The research team explored space-time topology in type-II hyperbolic lattices. They found that for approximately monoenergetic chiral edge states (namely, approximately monochromatic temporal pulses), the radial coupling channel behaves as a tunable beam splitter whose splitting ratio can be precisely controlled by the modulation strength. By cascading a 50:50 beam splitter and a 0:100 beam splitter, the boundary-ring system is divided into a long-path ring-L and a short-path ring-S (Fig. 4a-b). When a single pulse is injected into ring-L, it repeatedly undergoes beam splitting, pulse splitting, and interference recombination at the beam splitters, evolving into two pulse sequences residing in ring-L and ring-S, respectively (Fig. 4c-f).
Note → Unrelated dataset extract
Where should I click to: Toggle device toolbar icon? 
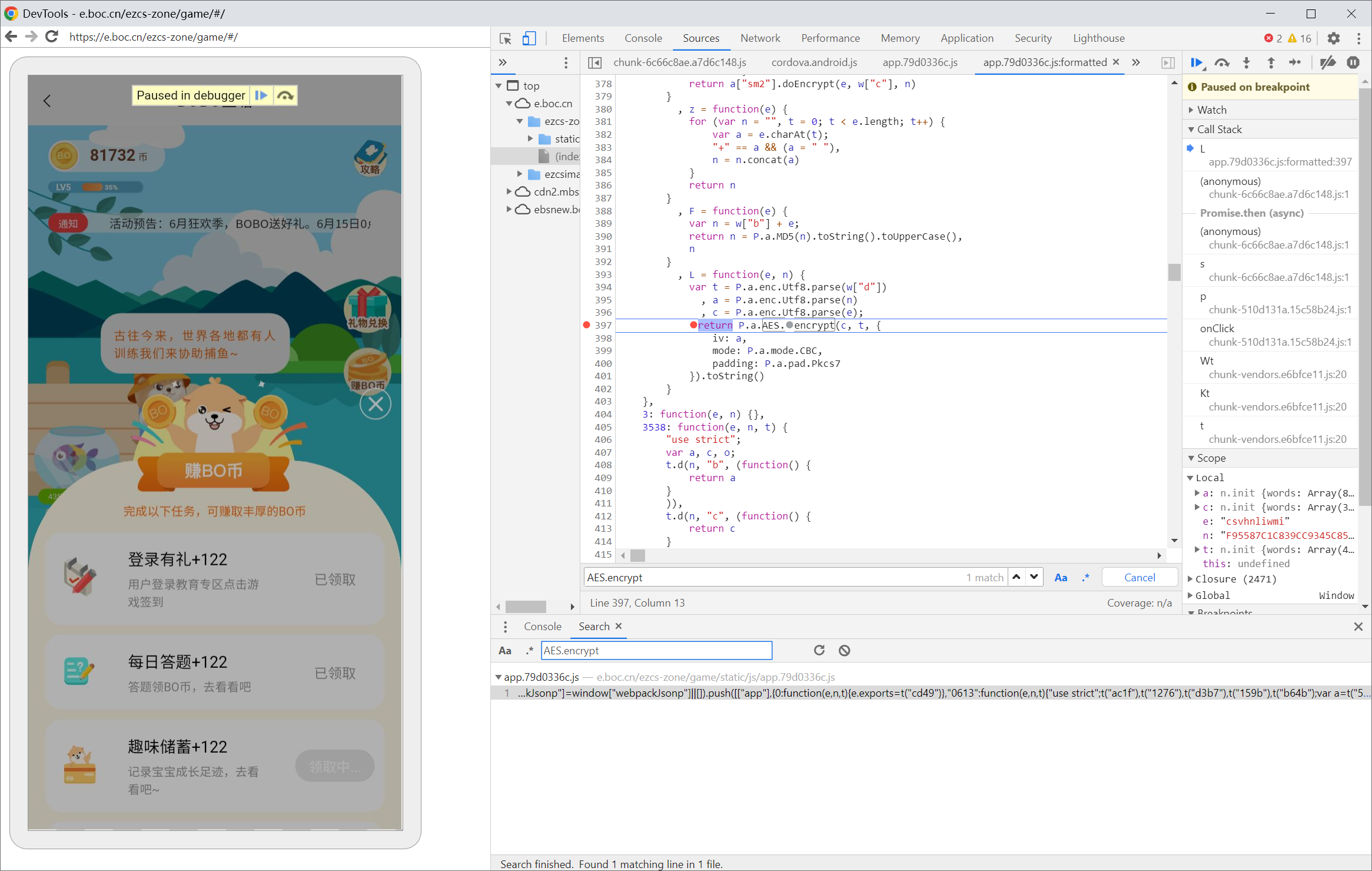[529, 38]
Owing to the path-length difference between the two rings, the sub-pulses evolving in ring-L or ring-S acquire negative or positive position shifts relative to the initial pulse. These shifts can be mapped to a discrete spatial coordinate, while the number of pulse circulations around the ring can be mapped to a discrete temporal coordinate. Consequently, the pulse dynamics in this system become equivalent to evolution in a synthetic (1+1)-dimensional space-time lattice composed of a grid of 50:50 beam splitters (Fig. 4g). Furthermore, by combining the discrete radial spatial coordinate, the pulse-sequence evolution becomes equivalent to propagation in a discrete (2+1)-dimensional hyperbolic space-time crystal.
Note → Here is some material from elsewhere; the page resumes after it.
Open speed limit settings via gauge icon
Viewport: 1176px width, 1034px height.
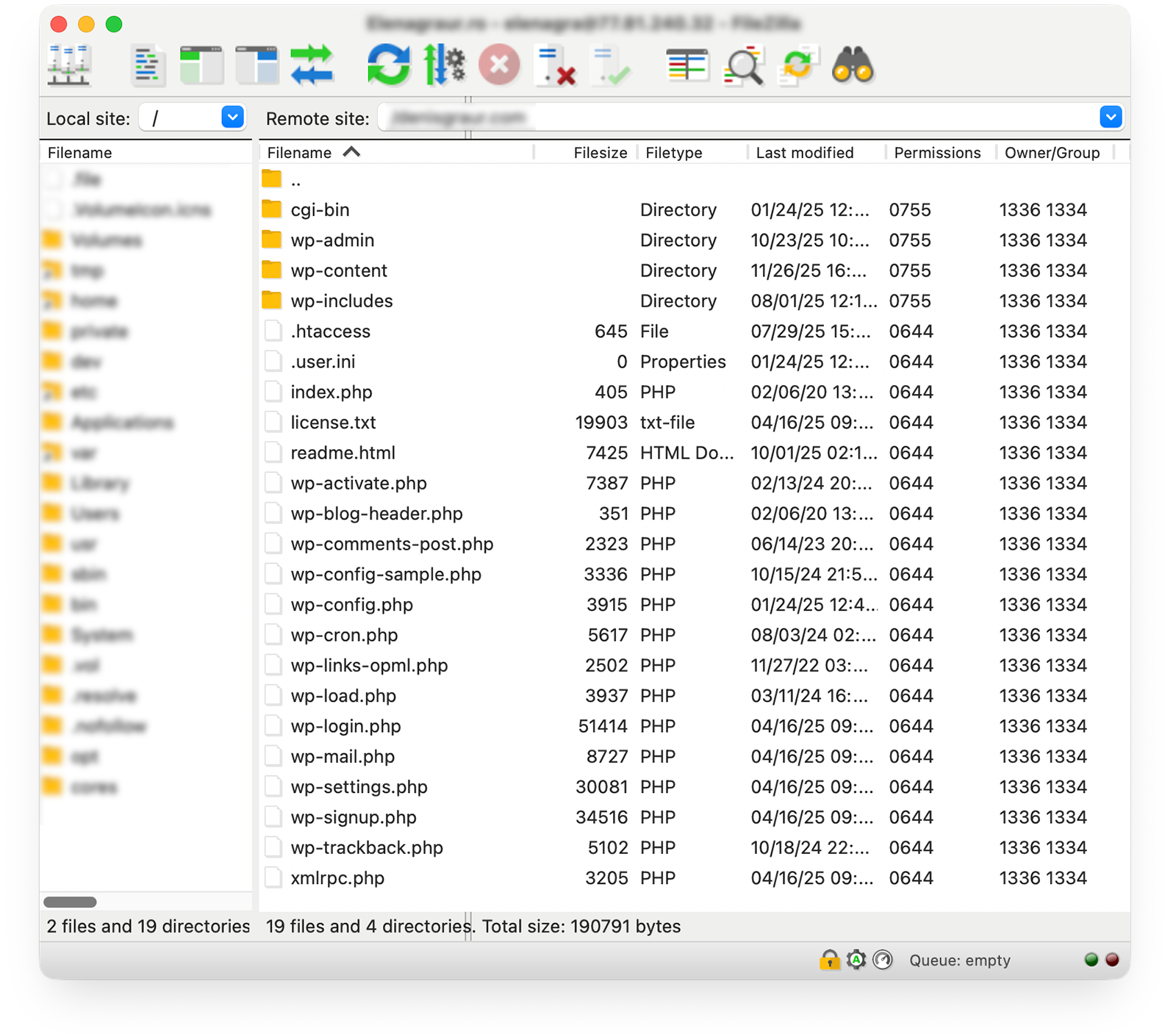click(881, 960)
Figure 4. Synthetic space-time lattice mapped from the pulse evolution in a double-channel-modulated type-II hyperbolic Chern insulator.
The real physical space and the synthetic parameter space-time remain strictly separated. Therefore, the space-time topology in this crystal is intrinsically composed of an intertwining of two distinct topologies, one is the spatial topology defined in the spatial subspace, which guarantees the formation of spatial topological boundary states; the other is the temporal topology defined in the temporal subspace, which determines the emergence of temporal topological interface states. In the Hermitian case, the temporal topology of the subspace is trivial, and the energy bands of the synthetic lattice remain gapless in both energy and momentum. For a wave packet with a large spatial width injected from ring-L, the evolution is extended in both the spatial and temporal dimensions, while the total wave-packet energy remains constant over time (Fig. 5a-g). This space-time topological state is exponentially localized along the spatial axis, while remaining delocalized along the spatial and temporal axes, thereby forming a space-time topological worldsheet state. By contrast, in the non-Hermitian case, the temporal topology of the subspace becomes nontrivial, and a momentum band gap opens in the synthetic lattice, whose topological invariant is characterized by the temporal winding number. By connecting two hyperbolic space-time crystals with opposite temporal winding numbers to form a temporal interface, a wave packet with a large spatial width injected from ring-L becomes extended along one spatial dimension while localized at the temporal interface along the temporal dimension. Before and after the temporal interface, the total wave-packet energy first increases and then decreases with time evolution (Fig. 5h-n). This space-time topological state is exponentially localized along both the spatial and temporal axes while remaining delocalized along another spatial axis, thereby forming a space-time topological string state.

Figure 5. Hyperbolic space-time topological string.
Jingming CHEN, a PhD student at SUSTech, is the first author of the paper. Zebin ZHU, a postdoctoral researcher at SUSTech, and Minqi CHENG, a Master’s student at SUSTech (currently a PhD student at Westlake University), are co-first authors. Associate Professor Zhen GAO is the sole corresponding author. Associate Professor Linyun YANG and SUSTech Master’s student Yuxin ZHONG also made important contributions to this work. SUSTech is the first affiliation of the paper.